We also allow for struct-like derived datatypes, which must be implemented by subclassing the Struct class. Although we already have the classes DoubleComplex and FloatComplex, the following example shows how to create a struct in order to represent a complex number.

public class Complex extends Struct
{
    // This section defines the offsets of the fields.
    private final int real = addDouble(),
    imag = addDouble();

    // This method tells the super class how to create a data object.
    @Override protected Data newData() { return new Data(); }

    public class Data extends Struct.Data
    {
        // These methods read from the buffer:
        public double getReal() { return getDouble(real); }
        public double getImag() { return getDouble(imag); }

       // These methods write to the buffer:
       public void putReal(double r) { putDouble(real, r); }
       public void putImag(double i) { putDouble(imag, i); }
    } // Data
} // Complex

Once the struct has been defined, it can be used to create an object that corresponds to the new type. Below is an example of how to access the elements of an array of complex numbers stored in a direct byte buffer.

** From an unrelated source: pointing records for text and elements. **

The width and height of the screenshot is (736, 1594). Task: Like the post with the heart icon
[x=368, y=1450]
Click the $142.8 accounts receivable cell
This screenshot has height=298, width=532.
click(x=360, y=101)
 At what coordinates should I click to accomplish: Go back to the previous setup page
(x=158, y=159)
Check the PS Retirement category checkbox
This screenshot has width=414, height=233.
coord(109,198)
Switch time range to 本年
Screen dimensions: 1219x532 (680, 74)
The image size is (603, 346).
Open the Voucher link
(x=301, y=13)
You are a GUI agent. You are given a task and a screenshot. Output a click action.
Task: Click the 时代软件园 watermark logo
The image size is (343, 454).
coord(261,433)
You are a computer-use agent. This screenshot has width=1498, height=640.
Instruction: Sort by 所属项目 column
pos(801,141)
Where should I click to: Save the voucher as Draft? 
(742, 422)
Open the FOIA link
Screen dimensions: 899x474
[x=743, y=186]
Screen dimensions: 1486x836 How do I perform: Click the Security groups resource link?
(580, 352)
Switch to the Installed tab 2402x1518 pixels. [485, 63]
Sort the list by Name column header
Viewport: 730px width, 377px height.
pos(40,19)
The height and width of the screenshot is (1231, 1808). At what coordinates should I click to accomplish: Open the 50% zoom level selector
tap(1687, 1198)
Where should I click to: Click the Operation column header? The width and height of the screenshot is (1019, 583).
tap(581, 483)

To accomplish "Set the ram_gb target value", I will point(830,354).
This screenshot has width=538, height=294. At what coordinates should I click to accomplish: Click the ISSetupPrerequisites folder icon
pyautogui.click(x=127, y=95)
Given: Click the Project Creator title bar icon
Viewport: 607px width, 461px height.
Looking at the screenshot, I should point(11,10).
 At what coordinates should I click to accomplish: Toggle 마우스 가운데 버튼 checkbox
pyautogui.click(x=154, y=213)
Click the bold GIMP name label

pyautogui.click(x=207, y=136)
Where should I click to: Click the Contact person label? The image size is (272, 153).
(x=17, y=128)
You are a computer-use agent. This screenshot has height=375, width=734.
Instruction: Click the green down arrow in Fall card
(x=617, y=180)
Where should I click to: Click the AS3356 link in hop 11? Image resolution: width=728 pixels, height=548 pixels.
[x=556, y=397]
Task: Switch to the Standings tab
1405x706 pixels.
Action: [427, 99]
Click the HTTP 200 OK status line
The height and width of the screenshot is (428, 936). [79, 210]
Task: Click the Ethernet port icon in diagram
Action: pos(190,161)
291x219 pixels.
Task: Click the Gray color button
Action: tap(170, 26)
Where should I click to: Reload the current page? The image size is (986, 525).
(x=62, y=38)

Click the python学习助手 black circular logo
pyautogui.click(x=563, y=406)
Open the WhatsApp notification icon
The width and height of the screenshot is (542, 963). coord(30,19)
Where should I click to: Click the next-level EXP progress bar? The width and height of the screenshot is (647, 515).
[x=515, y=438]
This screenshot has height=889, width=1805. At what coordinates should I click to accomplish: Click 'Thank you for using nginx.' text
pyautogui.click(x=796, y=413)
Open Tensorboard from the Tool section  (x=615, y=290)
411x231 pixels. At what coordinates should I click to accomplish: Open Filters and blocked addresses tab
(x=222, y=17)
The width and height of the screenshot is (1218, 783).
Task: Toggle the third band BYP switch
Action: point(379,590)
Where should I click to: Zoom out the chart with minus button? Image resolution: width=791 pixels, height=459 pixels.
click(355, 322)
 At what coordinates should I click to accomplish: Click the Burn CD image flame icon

Complex type = new Complex();
ByteBuffer buffer = MPI.newByteBuffer(type.getExtent() * count);

for (int i = 0; i < count; i++) {
    Complex.Data c = type.getData(buffer, i);
    c.putReal(0);
    c.putImag(i * 0.5);
}

MPI.COMM_WORLD.send(buffer, count, type.getType(), 1, 0);

We provide several predefined, composite datatypes such as DOUBLE_INT, which are implemented with the Struct mechanism mentioned above. This allows using the native implementation of the MPI_MAXLOC and MPI_MINLOC reduction operations via JNI.

Other features

The Open MPI Java bindings also provide the following features:

Exception handling.
User-defined operators for reduction operations.
Collective communication operations, including non-blocking primitives and neighbor communication introduced in MPI-3.
Support for inter-communicators, including client-server communication schemes.
Parallel I/O with the File class.
One-sided communication primitives such as put() and get(), operating on an object that has been previously declared with the constructor Win().